• [TASK BRIEF]
Only the lines from the one containing "Given: Zoom in with the plus button" through the end of the listing belong in the answer, repeated exactly, with no pictures.

• [DATA TO PROCESS]

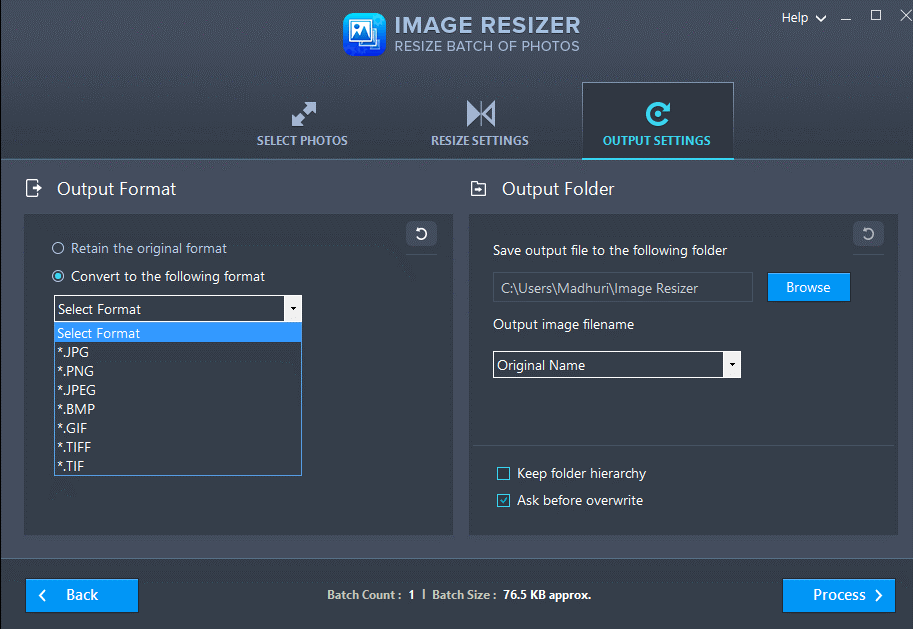Viewport: 913px width, 629px height.
Task: Enable Keep folder hierarchy
Action: pos(503,473)
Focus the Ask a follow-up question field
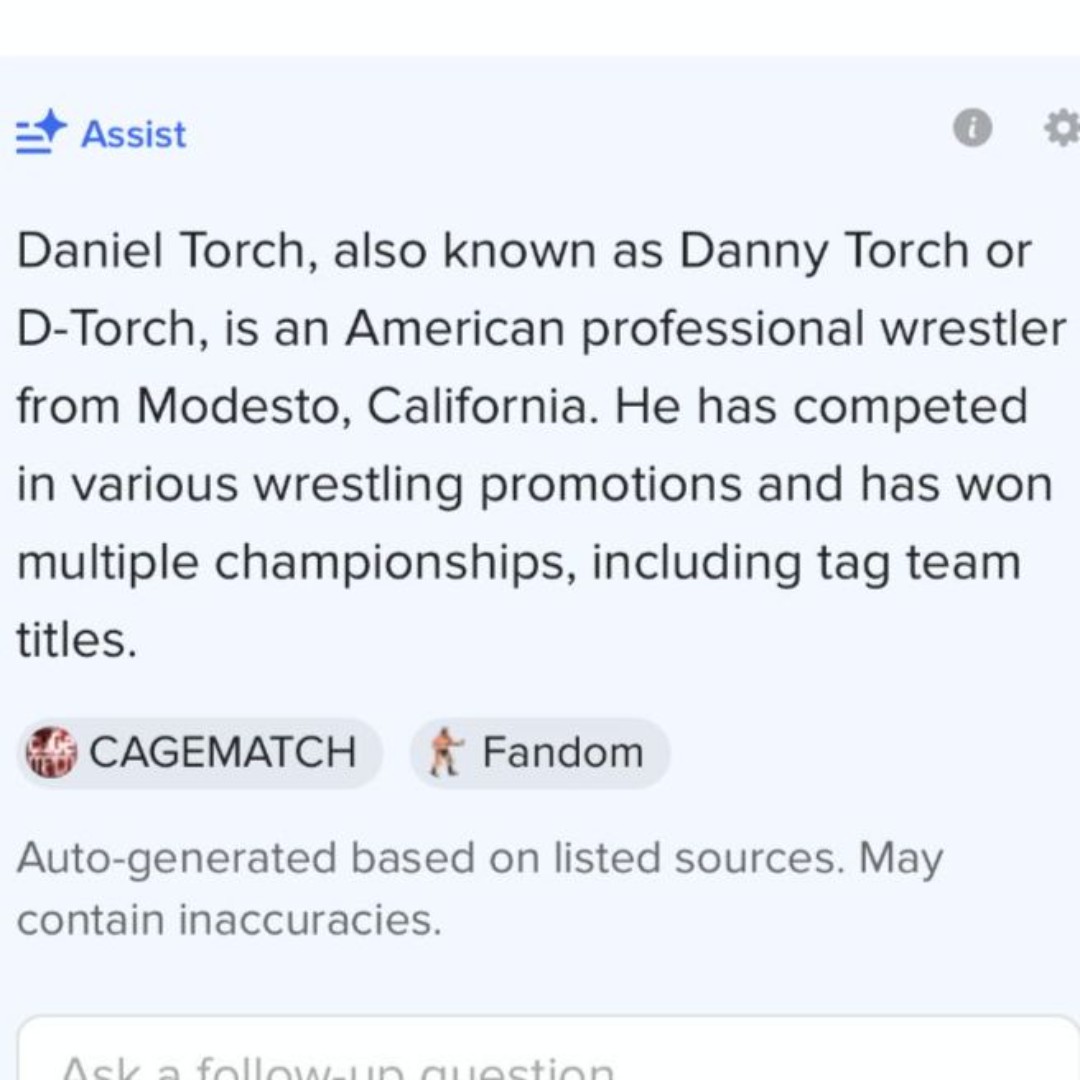This screenshot has height=1080, width=1080. click(x=548, y=1048)
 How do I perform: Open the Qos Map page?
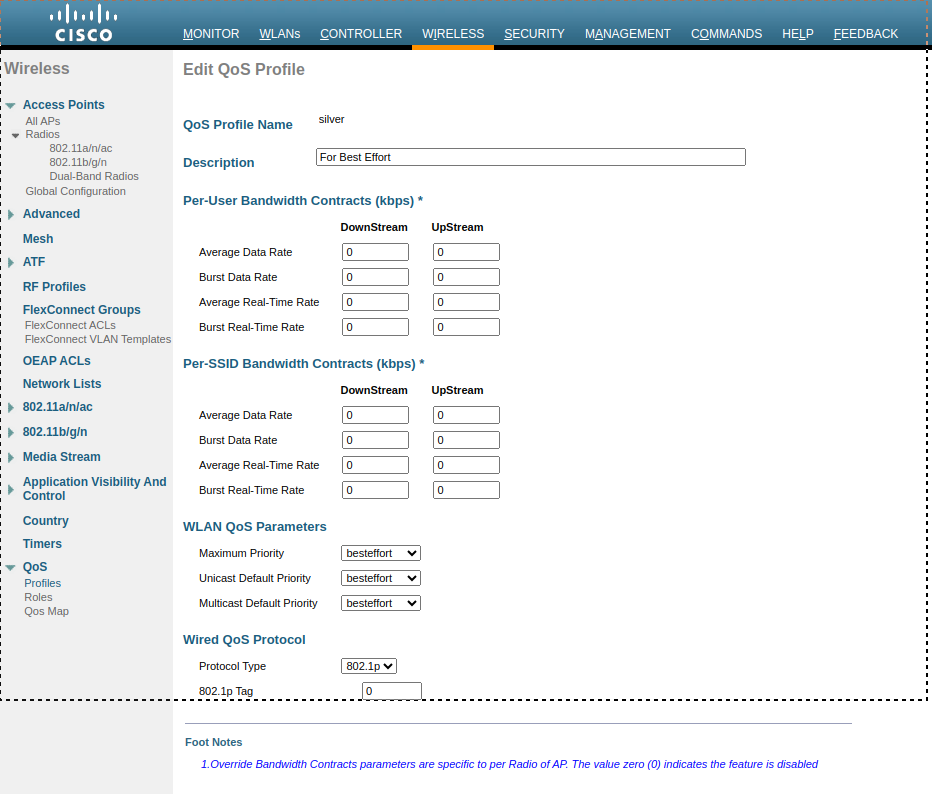46,611
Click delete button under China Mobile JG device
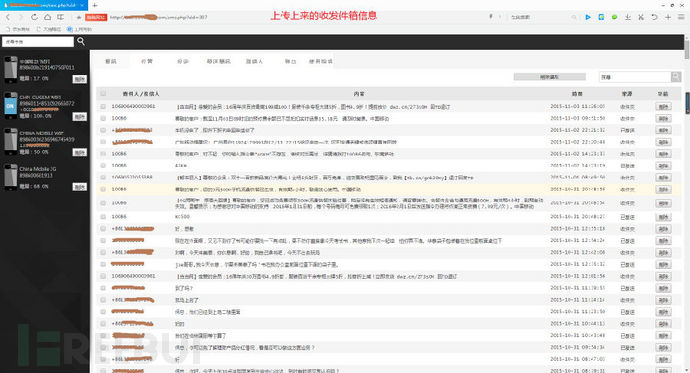 pyautogui.click(x=80, y=187)
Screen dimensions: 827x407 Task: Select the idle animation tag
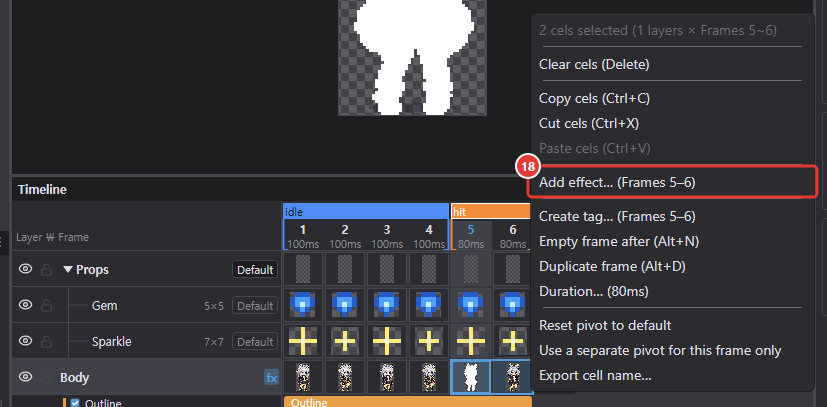[366, 212]
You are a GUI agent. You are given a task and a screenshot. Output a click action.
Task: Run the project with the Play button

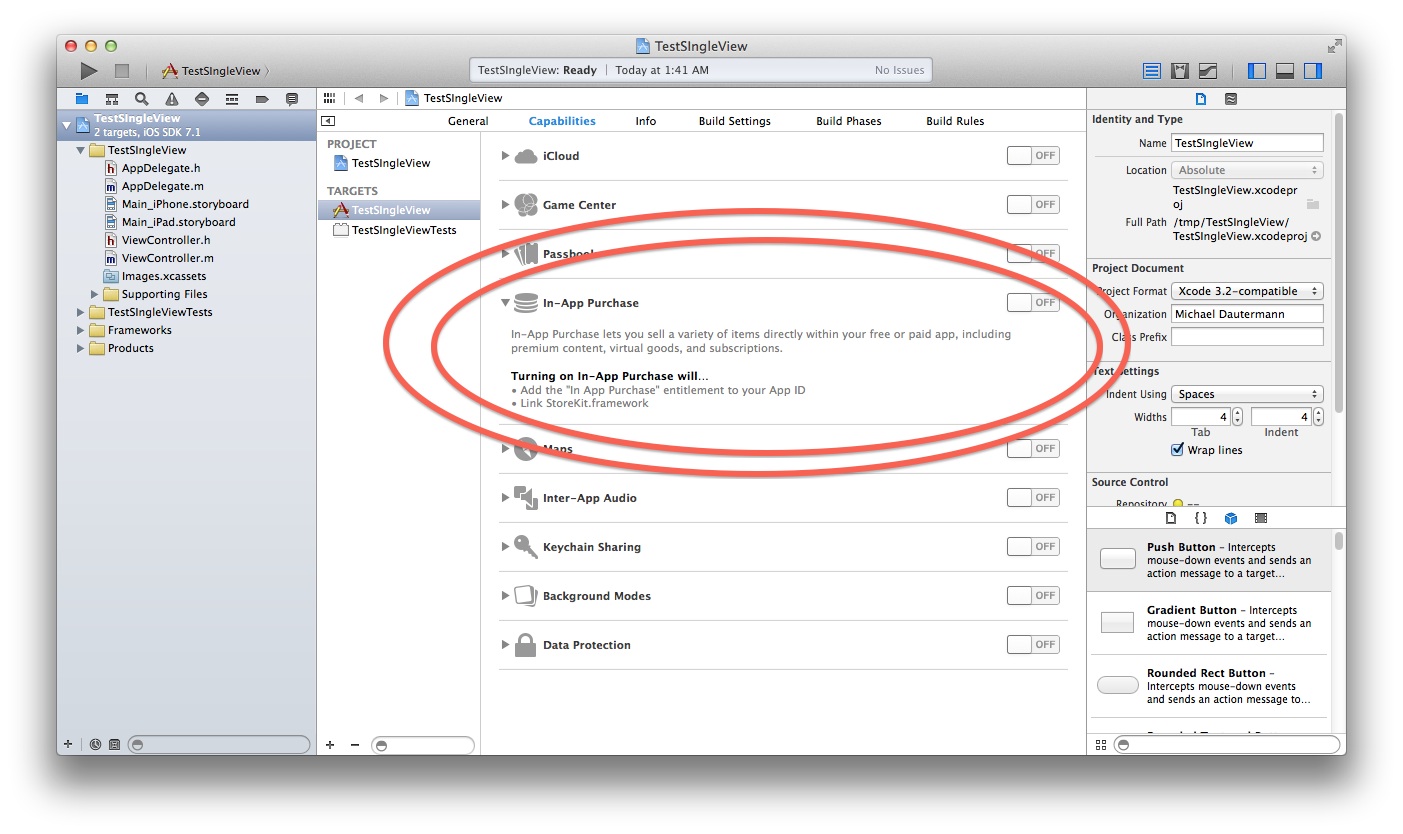click(x=88, y=70)

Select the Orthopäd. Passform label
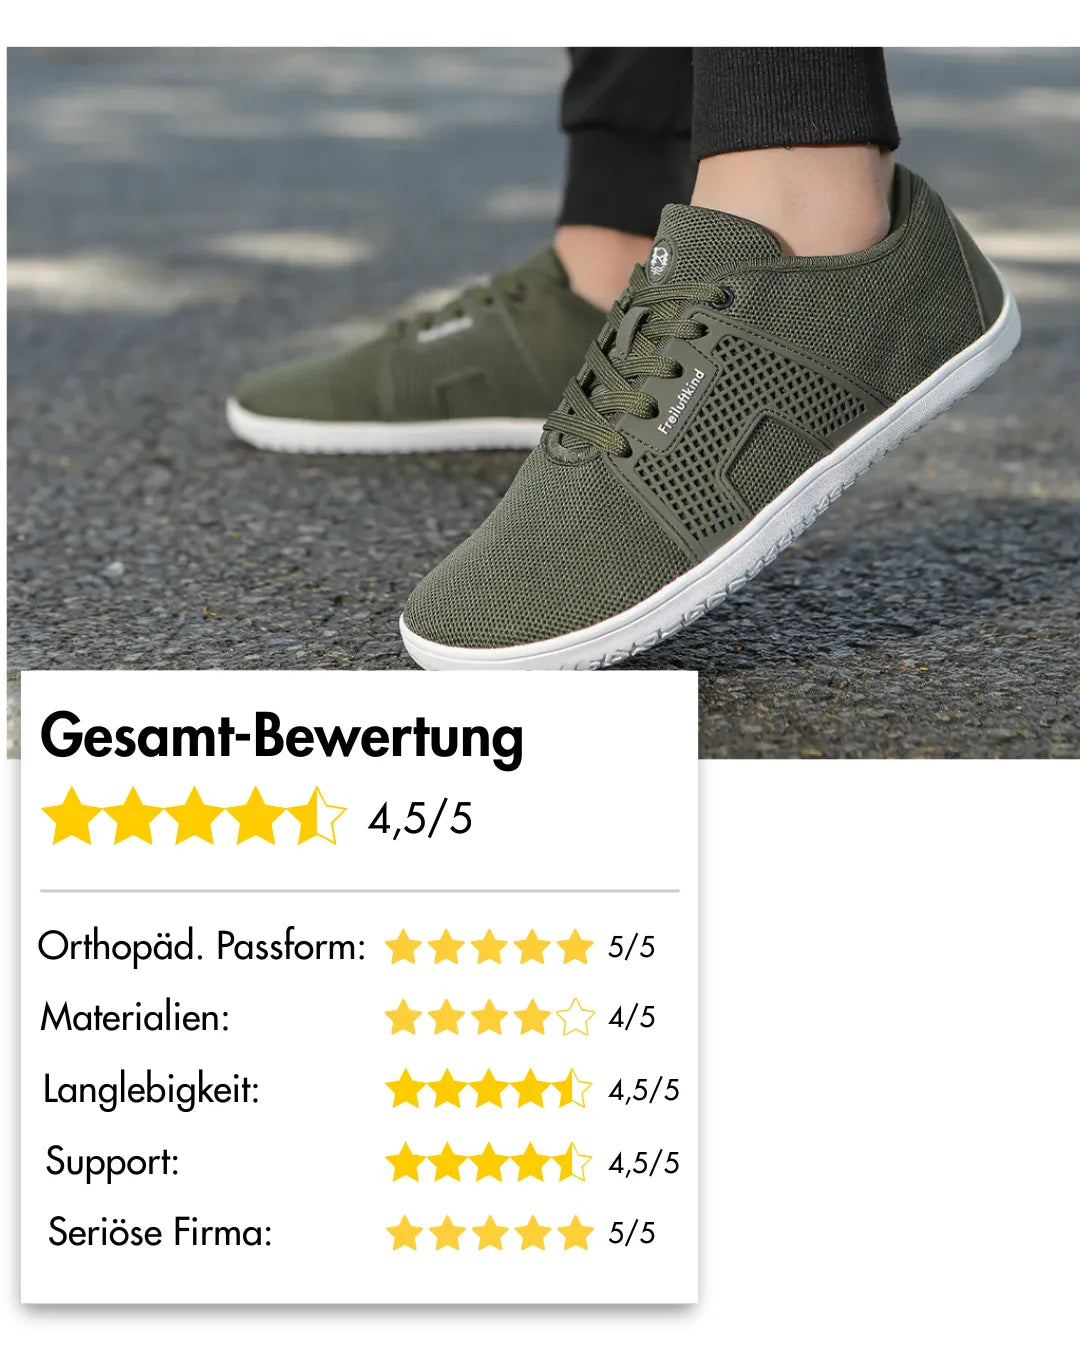pyautogui.click(x=202, y=946)
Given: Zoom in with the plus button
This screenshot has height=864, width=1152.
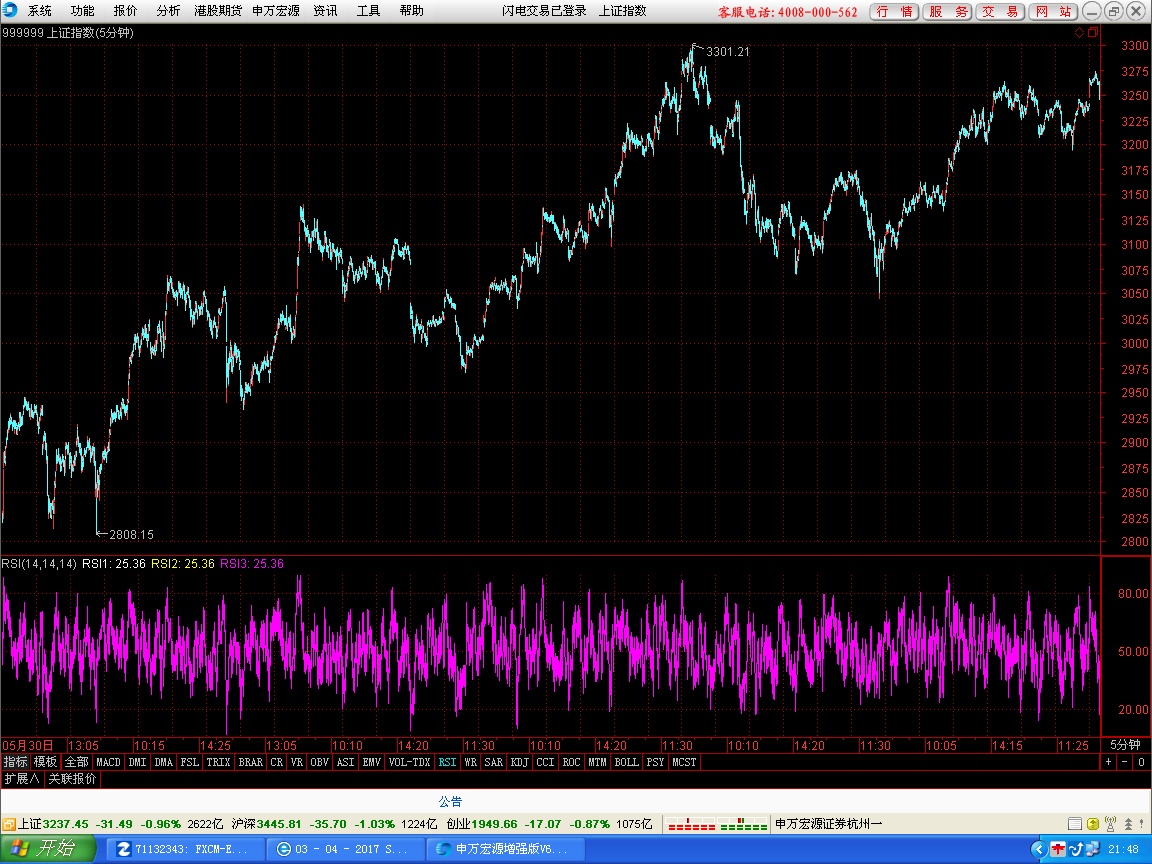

• [OUTPUT FOR THIS EXERCISE]
Given: Zoom in with the plus button
This screenshot has height=864, width=1152.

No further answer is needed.